Mohammed Morsi, Egypt’s first democratically elected president, collapsed in court and died Monday while facing trial, prompting supporters and human rights activists to demand an impartial probe into his death.
A preliminary medical assessment found that Morsi, 67, showed signs of a possible heart attack or stroke, according to authorities and local media reports. He had been imprisoned since 2013, when his elected government was overthrown in a military coup led by the country’s then-military leader, Gen. Abdel Fattah el-Sissi, who is now president.
As news of his death spread, a chorus of Morsi’s backers, allies and watchdog groups raised questions about his treatment in prison. The former president was known to have been suffering from several ailments, including diabetes and liver disease.
A panel of British politicians and lawyers concluded last year that Morsi had received “inadequate medical care” and found that the conditions of detention could meet the threshold for “torture.”

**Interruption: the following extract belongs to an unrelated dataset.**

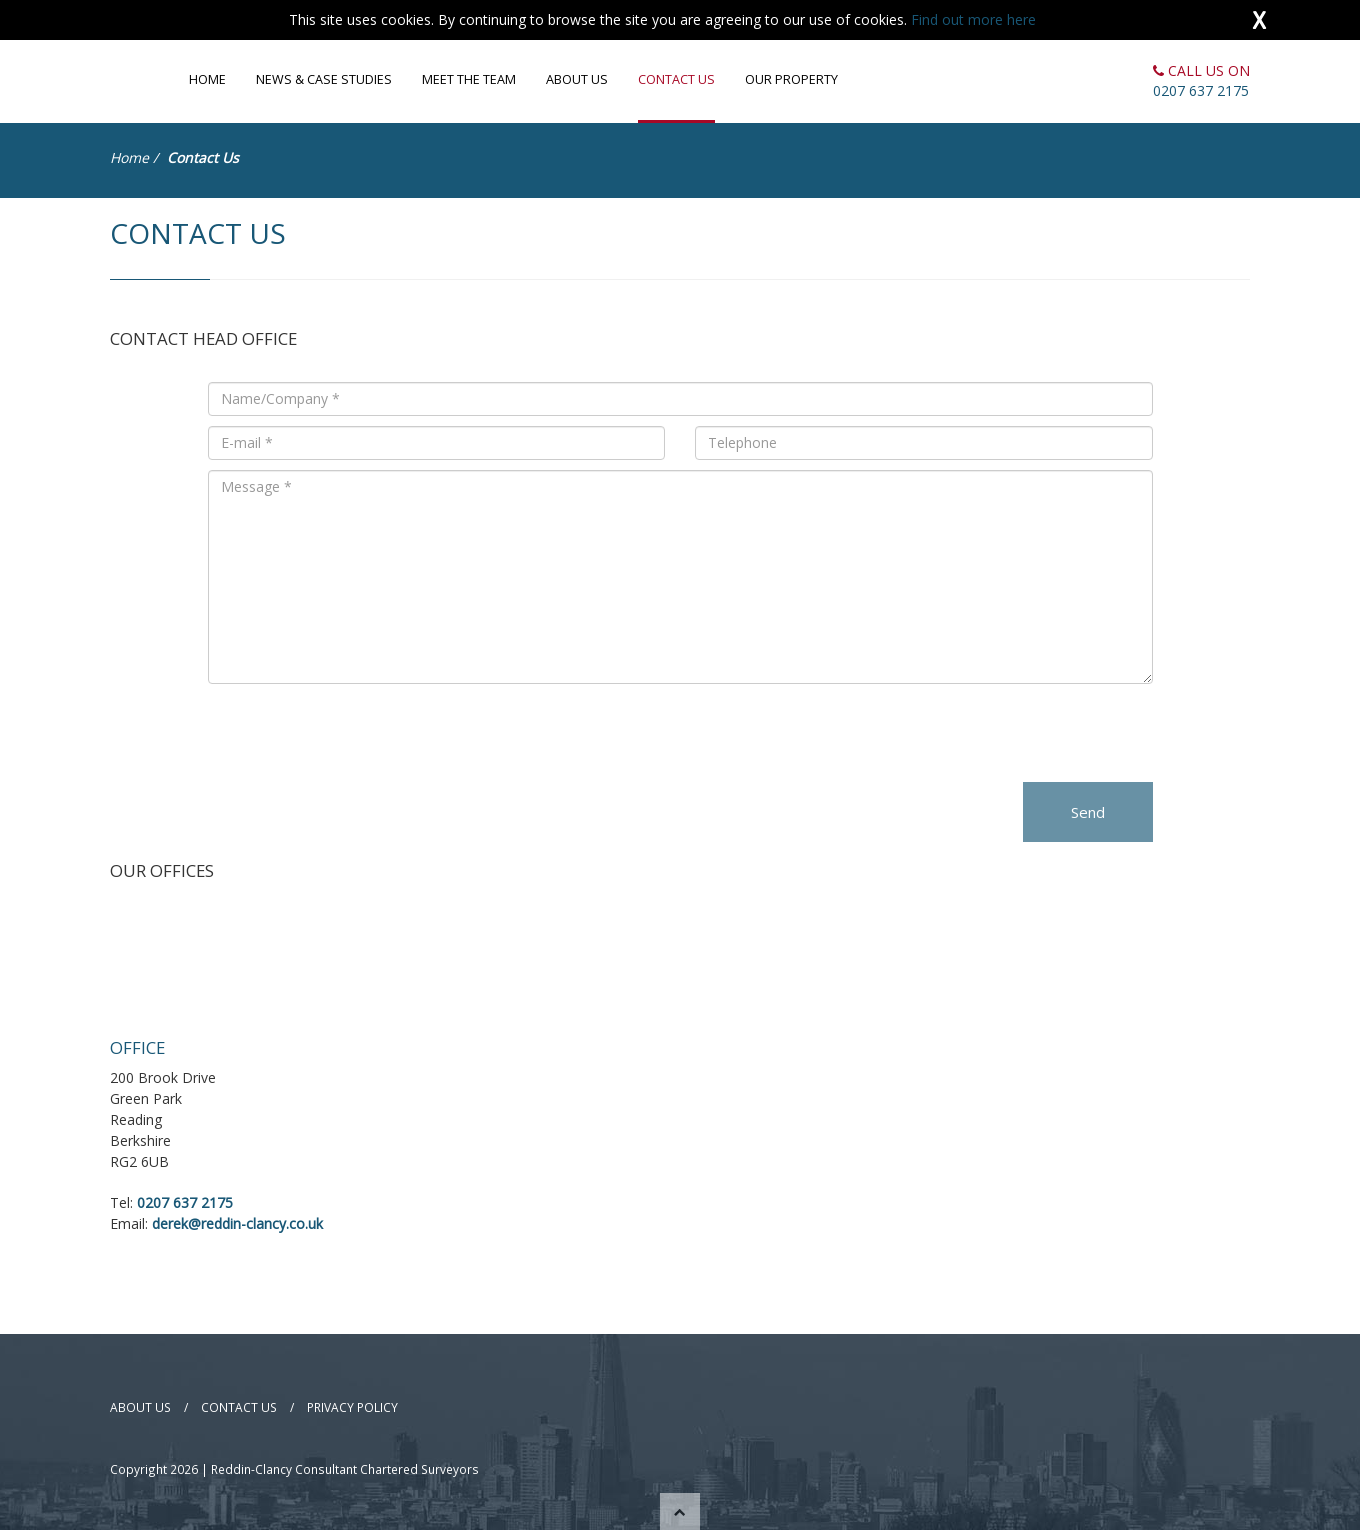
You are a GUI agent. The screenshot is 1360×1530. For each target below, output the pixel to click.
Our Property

“We feared that if Dr. Morsi was not provided with urgent medical assistance, the damage to his health may be permanent and possibly terminal,” Crispin Blunt, a British lawmaker who chaired the panel, said in a statement Monday. “Sadly, we have been proved right.”
Blunt called for an independent international investigation into Morsi’s death, as did Morsi’s Muslim Brotherhood movement, which called his death a “murder.” Human Rights Watch and Amnesty International also pressed Egypt’s government to conduct an impartial and transparent probe.
Egyptian authorities were not immediately available for comment. The country’s public prosecutor, Nabil Ahmad Sadiq, said in a statement that Morsi “fainted and fell to the ground” after speaking for five minutes during his trial. He was taken to a hospital, where he was pronounced dead, Sadiq said.
A “superficial medical examination had found no blood pressure or pulse or breathing,” Sadiq added, saying that Morsi’s pupils were dilated and not responsive to light and that he was dead on arrival at the hospital at 4.50 p.m.
“There were no visible, recent external injuries on the body of the deceased,” the prosecutor said, adding that a report is being prepared on the cause of Morsi’s death.